In the world today, data has become the norm. It’s truly everywhere, but are we able to fully comprehend what our data is telling us? Are we even seeing the whole picture?
Probably not. Unless you’re using a tool that provides automated data lineage, the story you’re able to understand is, well, let’s just say incomplete. Why is that? Keep reading to find out.
In this article, you will learn:
- The definition of data lineage
- How do we generate data lineage?
- What does data lineage look like?
- How metadata fits into automated data lineage
- Data lineage use cases
Data Lineage Definition
We can define data lineage as the data’s life cycle or the full data journey.
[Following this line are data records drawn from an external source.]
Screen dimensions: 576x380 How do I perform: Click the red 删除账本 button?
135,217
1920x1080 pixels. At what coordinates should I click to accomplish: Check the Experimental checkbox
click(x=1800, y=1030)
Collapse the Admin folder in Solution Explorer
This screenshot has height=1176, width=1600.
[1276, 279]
This life cycle includes: where the data originates, how it has gotten from point A to point B, and where it exists today.
By utilizing data lineage, organizations can better understand what happens to data as it travels through different pipelines (ETL, files, reports, databases etc.). During its journey, data interacts with other pieces of information, is transformed, and is utilized in various reports. This allows businesses to make more informed decisions. It also enables companies to trace sources of specific business data in order to track errors and implement changes in processes as well as to streamline system migrations. This saves organizations significant amounts of time and resources, thereby tremendously improving BI efficiency and speeding up time to insights. Without understanding their data lineage tracking, companies aren’t able to predict the impact certain changes might have on various reports or ETL processes throughout the data environment. This means that they are dealing with an uncontrolled environment. This can be detrimental to a company because they can’t fully understand where their data came from and what happened along the way, nor can they extract value from their data.
How Is It Generated?
Now that we have established just how important it is to understand the origin and flow of a company’s data, you may be wondering how organizations can obtain this information?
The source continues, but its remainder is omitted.